GRILLED FISH TACOS AND RICE

2 c. water
1 tbsp butter
1-1/2 tbsps fresh cilantro, coarsely chopped
4 Morey's Fish Creations Marinated Seasoned Grill Tilapia; thawed
Juice of 1 lime, divided
1 c. long grain white rice
1-1/3 c. Fresh Express Angel Hair Cole Slaw
4 Azteca flour Tortillas
1/4 c. Publix Deli Artichoke and Spinach Dip
1/4 c. Chi-Chi's Mild Salsa
1/4 c, sliced black olives

o Preheat 2-sided tabletop gril
o Place water and butter in medium saucepan; cover and bring to a boil on high for rice.
o chop cilantro (leaves only)

1. Squeeze juice of one-half lime (1/2 tbsp) over fish.
2. Stir rice into boiling water, cover,, and reduce heat to low; simmer 20-25 minutes or until water is absorbed (do not stir)
3. Place cabbage and cilantro in medium bowl.

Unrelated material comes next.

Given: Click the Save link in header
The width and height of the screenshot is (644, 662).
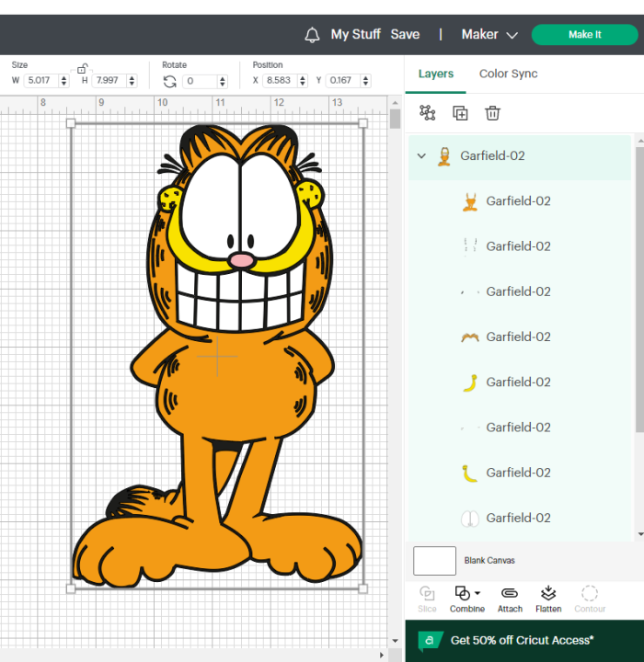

Squeeze juice of remaining one-half line (1/2 tbsp) over cabbage; stir to coat and set aside.
4. Place fish on grill; close lid and cook 3-4 minutes until fish is 145 degrees (for flesh separates easily).
5. Heat tortillas in microwave following package instructions.
6. Spread 1 tbsp artichoke dip over each tortilla. Add fish down center; top with cabbage mixture, salsa, and olives. Fold lower edge of tortilla up over filling, fold right side over, and then roll tightly. Fluff rice with fork and serve.